My third challenge, and I’m quite hopeful about this one, actually—make me say “wow!” about something you did with linked data. And why stop at me? I challenge you to wow all of librarianship with linked data!
Some of you may remember the rollout of the Endeca-based library catalog at North Carolina State University in the mid-2000s. For those of you who don’t recall, it was this one catalog that started the whole discovery-layer movement. What I remember most about that was that the new catalog got basically zero pushback from librarianship generally, even though it was a huge change where you’d normally expect a lot of negative path dependence to kick in. Instead, everybody said “wow.” Wow, I want that! Wow, look, facets for narrowing searches! Wow, check it out, you can actually start a query by drilling down through subject headings! Wow, de-duplicated records! Wow, relevance ranking! It was just a giant leap forward from what we had. Forget negative path dependence, people wanted this functionality now.
I challenge you to make something for libraries with linked data that has as much wow as that original Endeca catalog did, so much wow that nobody even argues about linked data because everybody wants what it can do.
Challenge #4: Disrupt MARC with linked data
Okay, I’m just going to say this: If we want MARC dead—and we do—we’ll have to kill it ourselves and eat the evidence. But I have a different idea about how to do this than I think most librarians in the linked-data space do. I see linked-data effort focusing on big national libraries, big academic libraries, big consortia, nothing but big-big-big. I’m not sure that’s the right strategy all by itself, to be honest. I’m sorry for using the word “disrupt” because I know it’s a giant cliché now, but I’m serious about it. Let me explain what I mean.
Last summer I taught another continuing-education course for public librarians, about acquiring books from independent publishers and people who self-publish. And one of my learners, who is a public librarian in a small-town public library, said a very sad thing. There was no way her library would be able to buy indie or self-published books, not print and not electronic. Just no way. Why not, I asked. Because there are only two employees at that library, she said, so they can’t do any original cataloging.

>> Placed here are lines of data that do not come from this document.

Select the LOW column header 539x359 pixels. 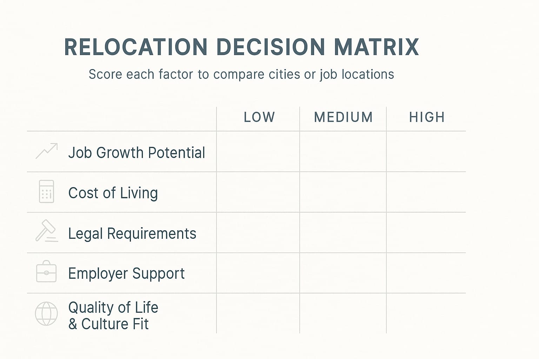pos(259,117)
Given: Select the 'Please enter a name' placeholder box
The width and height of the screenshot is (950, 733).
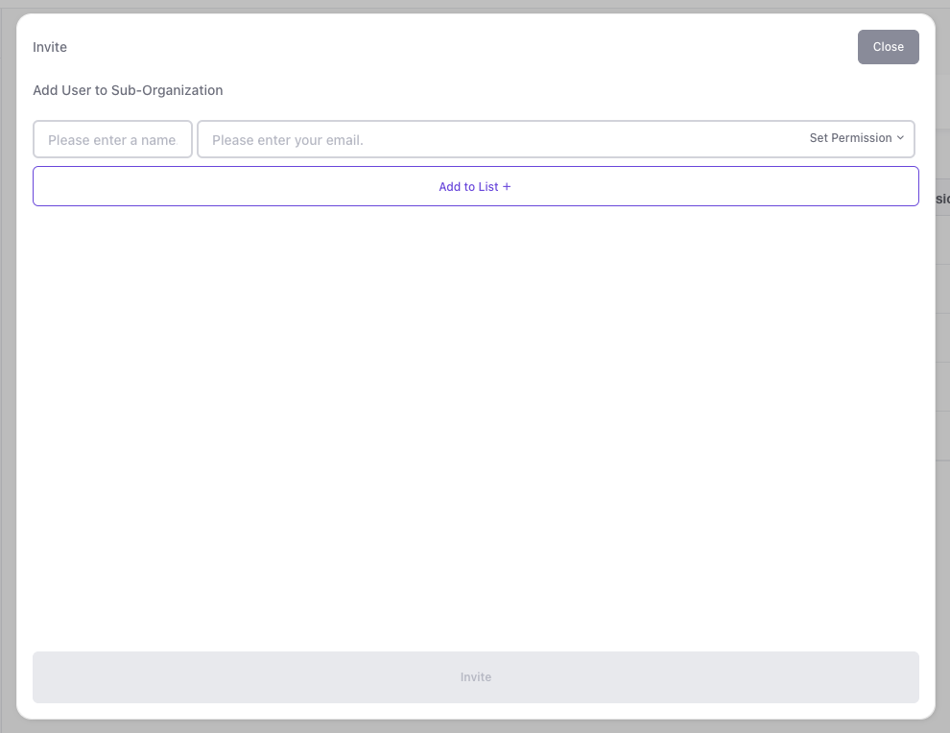Looking at the screenshot, I should (112, 139).
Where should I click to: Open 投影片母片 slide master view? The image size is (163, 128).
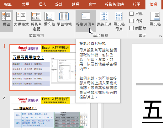(86, 21)
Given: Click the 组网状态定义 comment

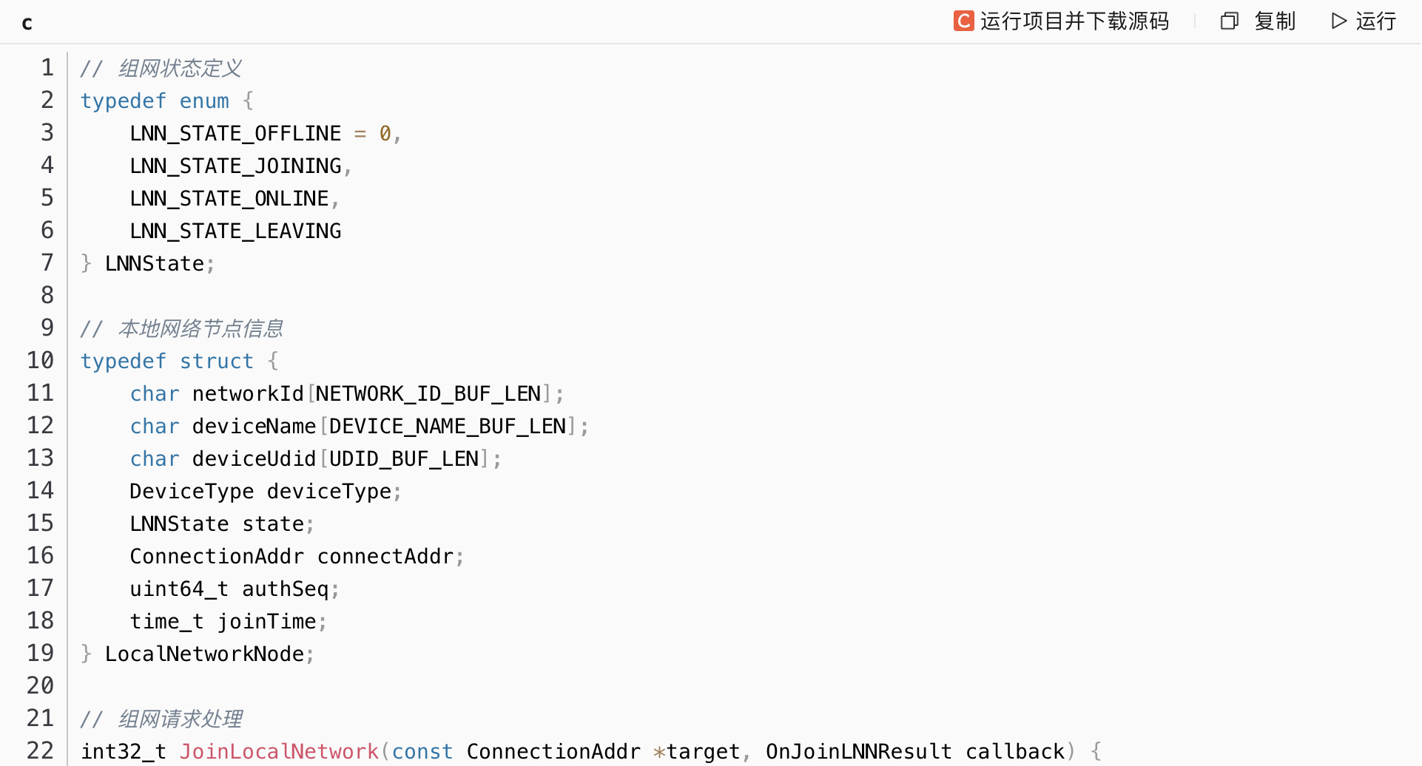Looking at the screenshot, I should (180, 68).
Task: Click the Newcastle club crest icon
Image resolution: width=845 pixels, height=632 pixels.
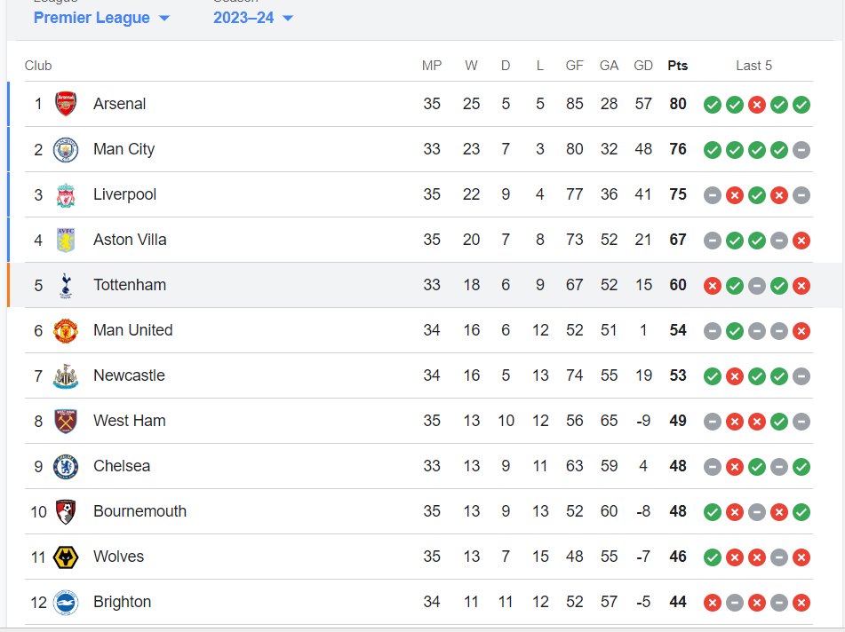Action: click(x=66, y=375)
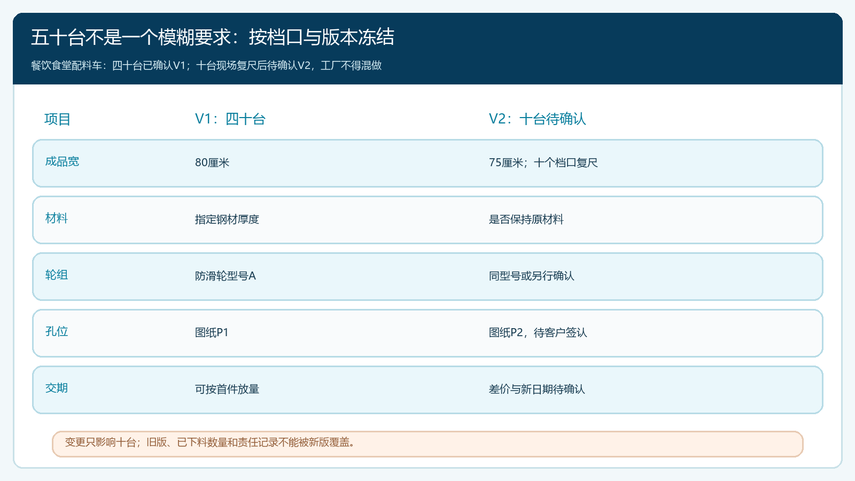The height and width of the screenshot is (481, 855).
Task: Click the 防滑轮型号A cell
Action: (226, 276)
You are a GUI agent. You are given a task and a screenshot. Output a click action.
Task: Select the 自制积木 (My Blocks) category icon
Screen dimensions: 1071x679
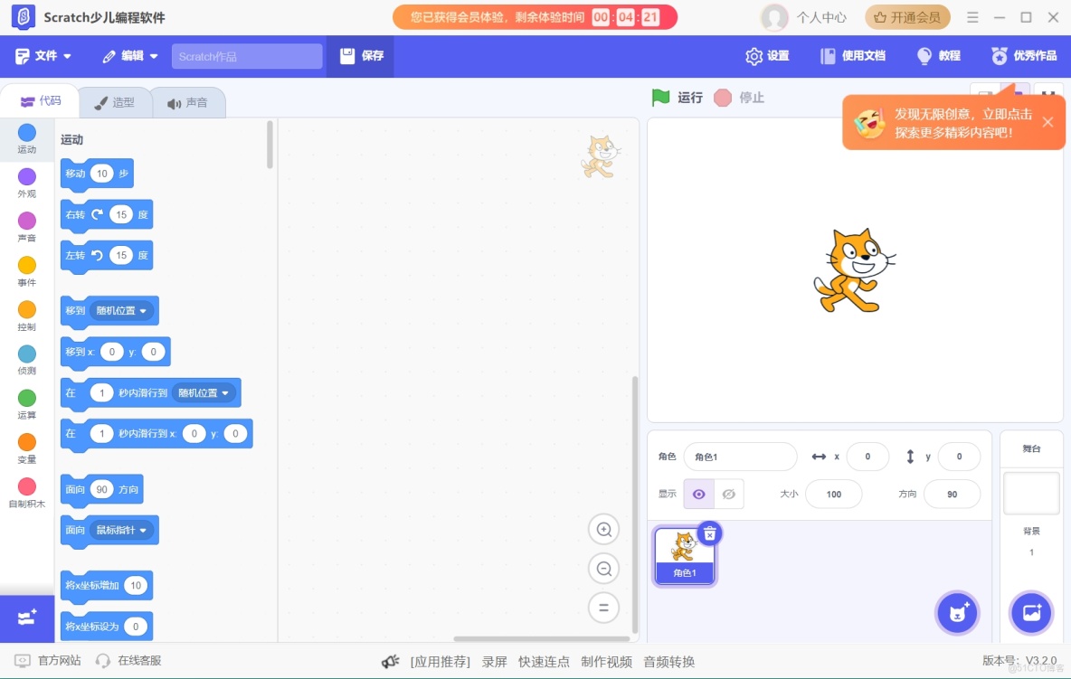[26, 490]
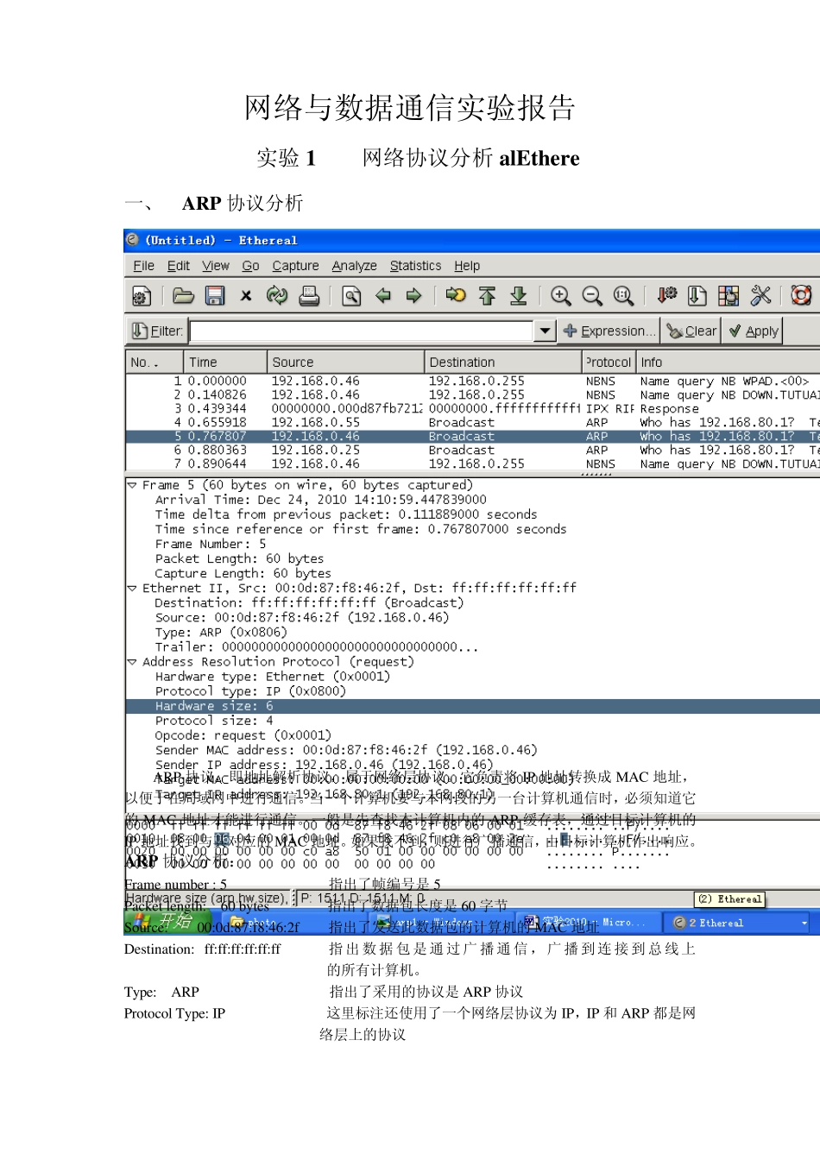This screenshot has width=820, height=1160.
Task: Collapse the Ethernet II tree node
Action: [132, 588]
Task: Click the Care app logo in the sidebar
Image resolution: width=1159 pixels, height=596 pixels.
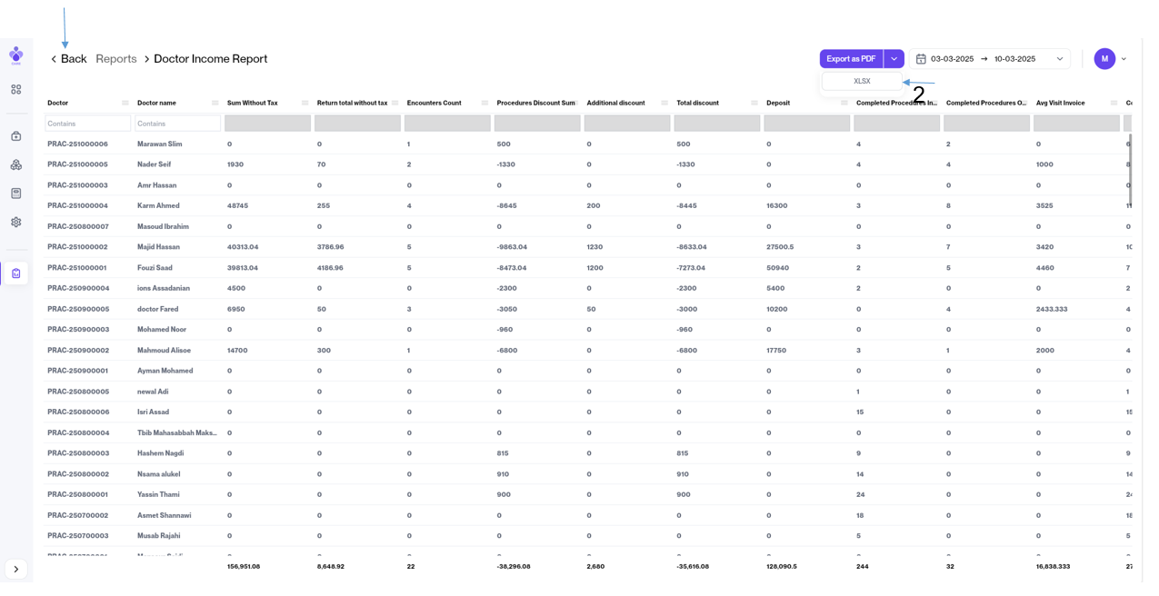Action: 16,55
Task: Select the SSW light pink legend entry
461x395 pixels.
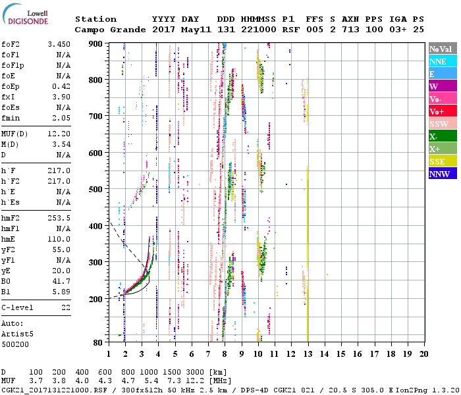Action: (x=442, y=124)
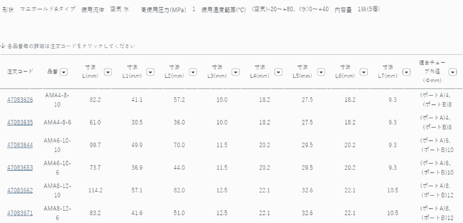Select the AMA8-12-10 part number cell
The image size is (463, 223).
click(58, 190)

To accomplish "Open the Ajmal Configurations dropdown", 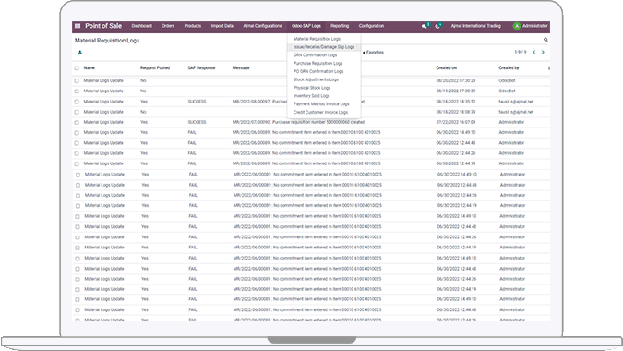I will coord(262,26).
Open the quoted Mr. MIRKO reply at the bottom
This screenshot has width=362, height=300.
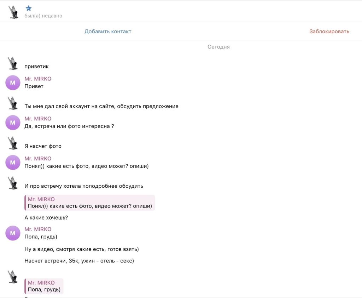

That librarian and her little tiny two-person library? They’re what disruption theory calls an “underserved market.” MARC is no good for her—it’s too complicated and too expensive. If you can make a simple linked-data system that’s cheaper and easier and more convenient for her, and lets her put in all the books she wants, including indie books, and lets her patrons find all the books they want, she will use it. So will a lot of little tiny libraries that just can’t do MARC. And if linked data is so easy and so great that little tiny libraries with two employees use it, what’s everybody else’s excuse, right? If linked data starts small, it can take over the world from MARC! I really believe this!
So if you say linked data is so much better than MARC, I’m saying prove it, for great justice! Okay, okay, last nerd joke, I promise, but the serious point behind the joke is that there really is a social justice issue here. Linked data shouldn’t be something that only helps big libraries and their librarians. Let’s build small first, and build up from there, and then we can help all libraries, all librarians, and all library patrons. I think a linked-data catalog that small libraries and their librarians can actually use and is demonstrably better than what they have can be built. Right now, today, it can be built. I challenge you to build it, for great justice—including justice within librarianship for linked data.
So once again, thanks for having me, and I look forward to the rest of the conference!